Le monde des livres est ainsi fait d'archipels sidérants, et d'îles aux trésors, que l'on découvre au détour de nos passages sur Babelio.

Comme ce monde du post-exotisme de Volodine qui m'était totalement inconnu.

Plusieurs belles critiques, enthousiastes et pertinentes de ce livre, et d'autres, de Volodine, par mes « amies » ou « amis » Babeliotes m'ont amené à la lecture de Terminus radieux, ma première rencontre avec cet auteur.

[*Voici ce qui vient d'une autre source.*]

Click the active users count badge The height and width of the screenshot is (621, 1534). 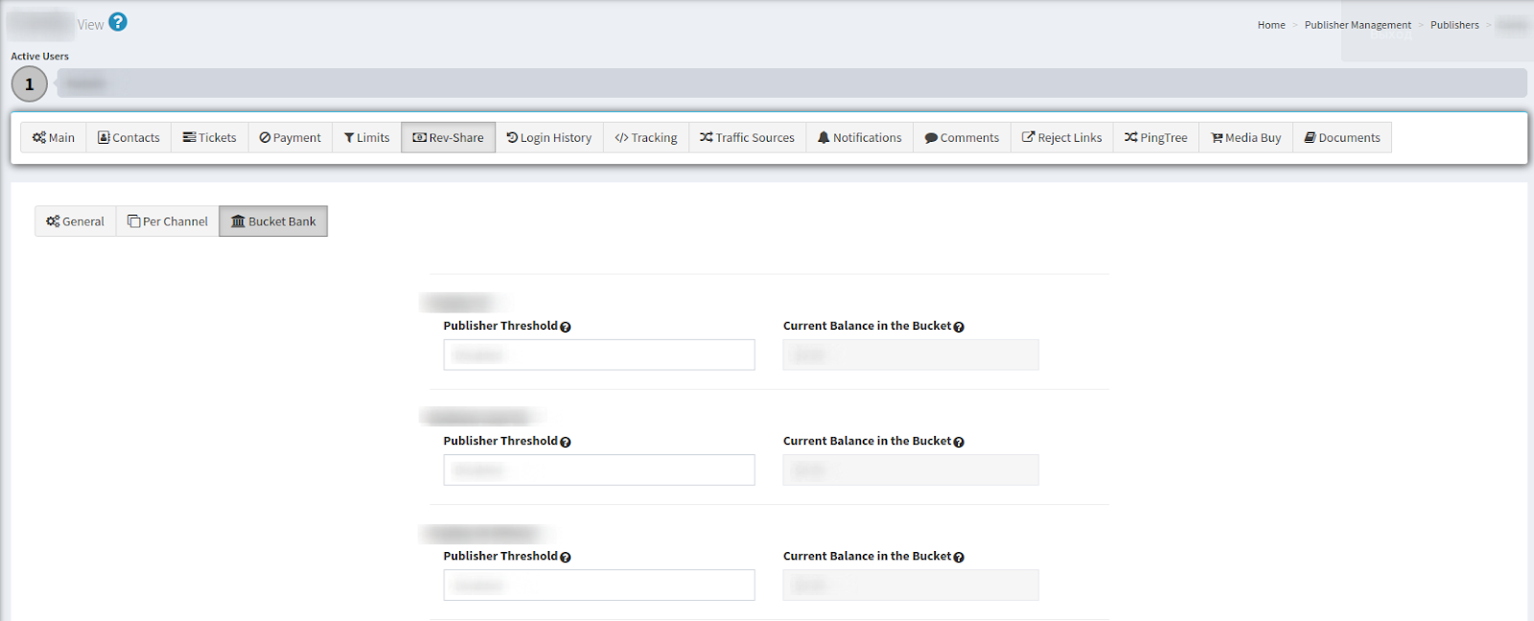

Et je crois que ce ne sera pas la dernière.

Encore un texte hors-normes, d'une formidable complexité (j'imagine sans les saisir complètement toutes les références et intertextualités), pessimiste et ironique à la fois, et, une fois passée la première étape qui cherche une narration « ordinaire » et ne trouve pas un fil d'intrigue, et que l'on se laisse porter, c'est magique, vraiment.

Un récit qui bouscule les codes de la narration, la dimension du temps et de l'espace, l'identité des personnages, avec un résultat qui vous laisse ébahi.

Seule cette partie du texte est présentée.